Left ventricular myocardial hypertrophy in hypertension is a risk factor for fatal cardiac arrhythmias, heart failure, and sudden death. In this regard, the influence of some antihypertensive drugs on the regression of myocardial hypertrophy is extremely important.

The following antihypertensive drugs are capable of causing regression of myocardial hypertrophy:

beta-blockers: propranolol, acebutalol, nadolol, targets-prolol, delivalol, betaxolol, bisoprolol and possibly some others (there are conflicting data regarding atenolol and metoprolol);

calcium antagonists: nifedipine, verapamil, nitrendipine, amlodipine, isradipine; nisoldipine not only does not affect hypertrophy, but can also cause a deterioration in the functional ability of the heart with a sudden increase in blood pressure;

centrally acting antiadrenergic drugs moxonidine and methyldopa;

The main new provisions of the drug strategy treatment of arterial hypertension

individualized, differentiated therapy of patients, taking into account the clinical and pathogenetic features of arterial hypertension;

rejection of rigid treatment regimens, including mandatory stepwise therapy; the possibility of monotherapy not only in patients with "light", mild forms of arterial hypertension, but also in patients requiring more intensive treatment;

Increasing the role of ACE inhibitors and calcium antagonists in the treatment of arterial hypertension and changing the "hierarchy" of antihypertensive drugs: if earlier treatment was started with a diuretic or beta-blocker and only in the late stages of hypertension resorted to a1-blockers, calcium antagonists, ACE inhibitors, then in at present, these drugs can be "starter", i.e. treatment can begin with them;

displacement from the number of widely used drugs clonidine, reserpine, ismelin (isobarine);

the use of diuretics only in a potassium-sparing regimen and in the second (auxiliary) row in most patients;

clarification of indications for the use of beta-blockers and an increase in the role of selective beta-blockers in antihypertensive therapy, as well as beta-blockers with vasodilating properties;

mandatory assessment of the possible negative effects of antihypertensive drugs on the risk factors for coronary artery disease (atherogenic dyslipoproteinemia), glucose tolerance, blood uric acid levels;

mandatory assessment of the effect of an antihypertensive drug on the regression of left ventricular myocardial hypertrophy, quality of life;

development and testing of new promising antihypertensive drugs, in particular true angiotensin II receptor blockers (losartan);

transition with maintenance, indefinitely long-term therapy to drugs of prolonged action (the principle of "one day - one tablet";

Improved cerebral blood flow (treatment with cerebroangiocorrectors)

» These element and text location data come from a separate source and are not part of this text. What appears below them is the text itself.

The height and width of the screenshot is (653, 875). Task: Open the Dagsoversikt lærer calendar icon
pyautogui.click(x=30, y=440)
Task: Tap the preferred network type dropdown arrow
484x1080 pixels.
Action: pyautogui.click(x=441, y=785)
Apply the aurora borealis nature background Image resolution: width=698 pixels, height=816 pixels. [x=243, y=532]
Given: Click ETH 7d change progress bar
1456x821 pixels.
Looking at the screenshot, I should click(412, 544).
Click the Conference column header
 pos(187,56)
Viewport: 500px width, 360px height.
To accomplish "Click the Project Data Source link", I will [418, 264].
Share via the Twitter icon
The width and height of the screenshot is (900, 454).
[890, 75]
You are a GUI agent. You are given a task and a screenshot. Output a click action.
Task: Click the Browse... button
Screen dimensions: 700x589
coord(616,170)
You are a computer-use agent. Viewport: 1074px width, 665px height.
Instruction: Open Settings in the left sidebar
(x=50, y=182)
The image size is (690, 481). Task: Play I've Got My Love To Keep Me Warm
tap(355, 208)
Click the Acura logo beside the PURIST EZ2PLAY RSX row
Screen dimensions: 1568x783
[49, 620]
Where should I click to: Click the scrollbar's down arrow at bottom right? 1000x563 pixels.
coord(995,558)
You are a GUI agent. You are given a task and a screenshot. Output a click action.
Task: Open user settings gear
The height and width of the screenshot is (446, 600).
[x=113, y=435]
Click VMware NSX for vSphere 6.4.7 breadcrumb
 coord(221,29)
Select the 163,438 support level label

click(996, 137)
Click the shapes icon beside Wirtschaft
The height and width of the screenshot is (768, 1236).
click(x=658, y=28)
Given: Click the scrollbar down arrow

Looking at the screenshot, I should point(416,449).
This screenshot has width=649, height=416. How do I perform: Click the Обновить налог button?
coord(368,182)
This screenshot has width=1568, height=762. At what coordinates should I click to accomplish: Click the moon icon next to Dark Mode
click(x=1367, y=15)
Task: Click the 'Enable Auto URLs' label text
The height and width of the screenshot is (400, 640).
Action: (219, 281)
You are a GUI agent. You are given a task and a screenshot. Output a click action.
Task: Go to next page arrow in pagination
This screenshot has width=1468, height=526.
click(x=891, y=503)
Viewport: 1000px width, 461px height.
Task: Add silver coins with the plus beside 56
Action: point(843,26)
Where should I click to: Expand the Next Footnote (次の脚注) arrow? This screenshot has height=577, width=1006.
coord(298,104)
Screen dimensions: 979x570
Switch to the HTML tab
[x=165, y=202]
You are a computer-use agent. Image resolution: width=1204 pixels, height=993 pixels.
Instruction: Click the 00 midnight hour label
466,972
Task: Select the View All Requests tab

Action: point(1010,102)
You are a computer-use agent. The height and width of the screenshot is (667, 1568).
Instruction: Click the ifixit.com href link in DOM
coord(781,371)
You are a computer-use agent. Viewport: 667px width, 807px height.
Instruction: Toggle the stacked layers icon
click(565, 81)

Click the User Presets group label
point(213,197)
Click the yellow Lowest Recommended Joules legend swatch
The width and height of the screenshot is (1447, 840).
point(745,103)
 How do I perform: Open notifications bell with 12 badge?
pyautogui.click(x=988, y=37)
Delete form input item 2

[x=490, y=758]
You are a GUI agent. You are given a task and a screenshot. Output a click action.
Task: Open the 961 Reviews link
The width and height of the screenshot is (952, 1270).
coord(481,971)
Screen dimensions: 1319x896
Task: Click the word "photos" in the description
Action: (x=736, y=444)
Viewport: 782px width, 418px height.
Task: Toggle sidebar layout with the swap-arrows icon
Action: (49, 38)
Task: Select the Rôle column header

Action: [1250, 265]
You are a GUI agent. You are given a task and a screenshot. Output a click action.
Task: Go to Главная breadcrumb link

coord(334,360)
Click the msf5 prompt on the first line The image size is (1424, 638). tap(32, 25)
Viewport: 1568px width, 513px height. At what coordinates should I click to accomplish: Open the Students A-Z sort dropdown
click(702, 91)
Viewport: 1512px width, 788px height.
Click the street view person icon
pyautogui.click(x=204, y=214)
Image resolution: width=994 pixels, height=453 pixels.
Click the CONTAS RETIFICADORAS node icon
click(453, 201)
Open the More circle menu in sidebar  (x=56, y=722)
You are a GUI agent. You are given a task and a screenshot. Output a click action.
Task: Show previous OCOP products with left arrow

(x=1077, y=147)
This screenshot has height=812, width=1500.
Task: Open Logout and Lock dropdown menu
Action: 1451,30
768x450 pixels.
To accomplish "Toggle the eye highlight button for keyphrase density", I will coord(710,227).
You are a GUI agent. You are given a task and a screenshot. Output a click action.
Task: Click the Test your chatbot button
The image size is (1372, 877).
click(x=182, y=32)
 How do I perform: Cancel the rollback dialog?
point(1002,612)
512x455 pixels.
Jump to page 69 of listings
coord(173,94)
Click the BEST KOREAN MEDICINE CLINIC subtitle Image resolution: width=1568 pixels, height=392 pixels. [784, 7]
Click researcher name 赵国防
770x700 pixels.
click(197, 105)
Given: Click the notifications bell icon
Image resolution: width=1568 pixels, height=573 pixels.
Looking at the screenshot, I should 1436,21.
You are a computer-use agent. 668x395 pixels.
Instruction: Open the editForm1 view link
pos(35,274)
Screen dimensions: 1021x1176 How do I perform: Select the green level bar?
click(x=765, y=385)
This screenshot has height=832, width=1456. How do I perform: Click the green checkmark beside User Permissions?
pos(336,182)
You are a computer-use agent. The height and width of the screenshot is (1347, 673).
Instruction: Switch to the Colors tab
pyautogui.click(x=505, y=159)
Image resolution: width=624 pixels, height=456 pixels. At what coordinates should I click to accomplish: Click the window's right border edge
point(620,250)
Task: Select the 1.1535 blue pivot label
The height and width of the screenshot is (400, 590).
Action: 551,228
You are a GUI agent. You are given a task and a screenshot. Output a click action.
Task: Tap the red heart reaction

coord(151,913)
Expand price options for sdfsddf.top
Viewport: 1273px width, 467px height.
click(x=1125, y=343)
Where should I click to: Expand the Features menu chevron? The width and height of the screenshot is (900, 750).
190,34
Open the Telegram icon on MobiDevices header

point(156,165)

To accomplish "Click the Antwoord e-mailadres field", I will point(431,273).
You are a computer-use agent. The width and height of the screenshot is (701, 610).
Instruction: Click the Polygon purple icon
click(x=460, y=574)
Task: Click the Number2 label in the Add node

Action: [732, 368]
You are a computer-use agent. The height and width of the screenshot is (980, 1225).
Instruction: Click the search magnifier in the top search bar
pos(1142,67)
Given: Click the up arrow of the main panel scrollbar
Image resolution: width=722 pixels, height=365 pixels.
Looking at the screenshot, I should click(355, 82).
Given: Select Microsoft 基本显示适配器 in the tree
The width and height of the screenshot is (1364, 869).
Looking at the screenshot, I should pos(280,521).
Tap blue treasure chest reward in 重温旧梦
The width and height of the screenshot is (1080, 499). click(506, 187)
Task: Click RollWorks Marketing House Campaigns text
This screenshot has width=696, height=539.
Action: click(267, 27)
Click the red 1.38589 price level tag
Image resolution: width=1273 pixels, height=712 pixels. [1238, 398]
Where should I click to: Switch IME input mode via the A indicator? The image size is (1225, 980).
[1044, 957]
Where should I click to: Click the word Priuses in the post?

Cerebral hemodynamics in hypertension is violated ambiguously. To identify these disorders, rheoencephalography can be used.

With a "spastic" type of cerebral hemodynamic disturbance it is advisable to connect antispasmodics to antihypertensive therapy: papaverine, no-shpy. Calcium antagonists can be recommended as antihypertensive agents.

In violation of the venous outflow from the brain, drugs that increase the tone of cerebral veins are recommended: small doses of caffeine (0.02-0.03 g per 1 dose for intense headaches), magnesium sulfate, diuretics, beta-blockers.

With a mixed type of cerebral hemodynamic disorders cavinton, cinnarizine are shown, and from antihypertensive drugs - clonidine (hemiton, clonidine), rauwolfia preparations.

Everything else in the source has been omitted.